I'm so sorry to read this Yvonne! We had a horrible scare today, both the babies had already flown from the nest to a nearby palm during the day for a couple of days, Momma was still feeding them, and they were mastering their flying skills, but hadn't hunted bugs yet. A huge Crow/Raven swooped down, two other birds were on the attack of the crow (more than likely bothered their babies too). One of the baby phoebe hit out security door with a thud, the other must have flown off. It was awful for about an hour or two. Momma screaming for them, and they were no where in sight. After a few more hours I went out to see if I could spot them. Momma had gone, then suddenly reappeared with a grasshopper in her mouth. I watched and finally spotted both babies high in big tree in our yard. My sad heart was happy again, I was just glad to see them safe and Mom feeding them again. It won't be long before they are off on their own in the world, but I wasn't ready yet. 

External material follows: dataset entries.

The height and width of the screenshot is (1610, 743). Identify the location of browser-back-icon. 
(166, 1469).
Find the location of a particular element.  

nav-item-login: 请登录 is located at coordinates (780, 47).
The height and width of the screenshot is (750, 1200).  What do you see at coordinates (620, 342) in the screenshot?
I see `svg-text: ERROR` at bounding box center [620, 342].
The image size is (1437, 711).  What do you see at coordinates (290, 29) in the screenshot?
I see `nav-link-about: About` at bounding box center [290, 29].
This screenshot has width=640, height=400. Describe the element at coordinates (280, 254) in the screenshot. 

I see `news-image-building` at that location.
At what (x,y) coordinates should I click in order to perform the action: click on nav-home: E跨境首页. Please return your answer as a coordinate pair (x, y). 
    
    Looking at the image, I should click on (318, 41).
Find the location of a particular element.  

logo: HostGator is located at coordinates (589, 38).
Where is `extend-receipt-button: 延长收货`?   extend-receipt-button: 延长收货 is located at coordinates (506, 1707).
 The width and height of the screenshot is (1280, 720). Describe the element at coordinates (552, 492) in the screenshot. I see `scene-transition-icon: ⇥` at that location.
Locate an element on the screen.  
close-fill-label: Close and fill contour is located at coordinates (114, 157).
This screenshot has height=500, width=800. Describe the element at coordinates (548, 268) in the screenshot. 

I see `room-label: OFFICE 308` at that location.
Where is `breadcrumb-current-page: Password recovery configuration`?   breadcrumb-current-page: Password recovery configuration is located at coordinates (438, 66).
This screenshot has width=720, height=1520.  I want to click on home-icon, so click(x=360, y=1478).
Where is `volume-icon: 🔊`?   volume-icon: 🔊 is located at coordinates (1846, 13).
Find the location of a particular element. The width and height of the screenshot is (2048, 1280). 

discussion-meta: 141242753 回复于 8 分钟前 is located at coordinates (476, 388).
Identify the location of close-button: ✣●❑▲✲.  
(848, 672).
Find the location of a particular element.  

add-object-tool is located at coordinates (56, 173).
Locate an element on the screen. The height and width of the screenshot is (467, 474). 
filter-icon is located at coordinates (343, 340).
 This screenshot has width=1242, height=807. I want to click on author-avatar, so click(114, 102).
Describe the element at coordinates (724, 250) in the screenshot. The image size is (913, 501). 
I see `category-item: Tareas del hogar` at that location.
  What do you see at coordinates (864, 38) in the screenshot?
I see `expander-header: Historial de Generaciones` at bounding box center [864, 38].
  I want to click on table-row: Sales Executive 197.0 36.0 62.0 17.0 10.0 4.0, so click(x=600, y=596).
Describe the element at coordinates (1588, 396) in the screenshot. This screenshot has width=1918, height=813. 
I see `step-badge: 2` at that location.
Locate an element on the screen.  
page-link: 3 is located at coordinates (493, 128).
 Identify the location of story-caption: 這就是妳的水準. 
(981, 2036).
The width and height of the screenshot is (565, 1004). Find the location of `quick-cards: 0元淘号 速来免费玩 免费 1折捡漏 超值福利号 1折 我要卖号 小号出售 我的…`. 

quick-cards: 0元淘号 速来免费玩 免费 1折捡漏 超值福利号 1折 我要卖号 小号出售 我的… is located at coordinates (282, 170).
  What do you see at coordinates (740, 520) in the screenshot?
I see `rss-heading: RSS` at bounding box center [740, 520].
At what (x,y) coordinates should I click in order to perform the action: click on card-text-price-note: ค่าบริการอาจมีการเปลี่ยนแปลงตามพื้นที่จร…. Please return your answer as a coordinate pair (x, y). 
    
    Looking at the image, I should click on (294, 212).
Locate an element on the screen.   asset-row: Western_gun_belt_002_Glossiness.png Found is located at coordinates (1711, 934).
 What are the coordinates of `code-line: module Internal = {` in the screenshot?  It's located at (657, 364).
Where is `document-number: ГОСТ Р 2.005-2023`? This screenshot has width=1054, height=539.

All that said, I'm sorry to say that a predator bird of some sort probably got to those babies of yours. I have no idea how to prevent it in the future, sometimes the circle of life is just unfair.

Huge Hugs to you!


----------



## Yvonne G (May 11, 2014)

What a lovely picture!


----------



## Cowboy_Ken (May 11, 2014)

Recently we had a coyote come through our place mid morning. I tracked down the trail and found where it had come onto the property between some old boards of a corner post bracing. While up there, figuring out that I could tack some no climb fence across the gap, a wren flew past my face, chirping/squeaking loudly, landing in a tree above me. So I start looking and sure enough, in a rotted out knot hole in an upright railroad tie corner post was a tiny little nest made up of mainly horsehair. 
So plans have changed to doing the repair work on the fence later in the year. This afternoon, I'll head up there and take a picture.


----------



## TigsMom (May 11, 2014)

Wow, Ken! Can't wait to see the pictures you get of that nest.


----------



## TigsMom (May 11, 2014)

I really need to get over the worry of these darn Phoebe's. Mother's Day or not, these are wildlife, and not my pets. OK that sounds good and all but it's not working. I really, really have a bond with these darn animals. Got such a giggle to see both babies cuddled into the nest on the pillar tonight. Seriously bad winds, yes they were all over the neighbors yards, hopefully learning to hunt food on their own. Years of having these nest and I must say this year has been the most heart wrenching and interesting to watch. It's just crazy, and fits to my family. Who know's when they'll really leave, but this has been just another wild ride.


----------



## bigred (May 11, 2014)

Very neat stuff


----------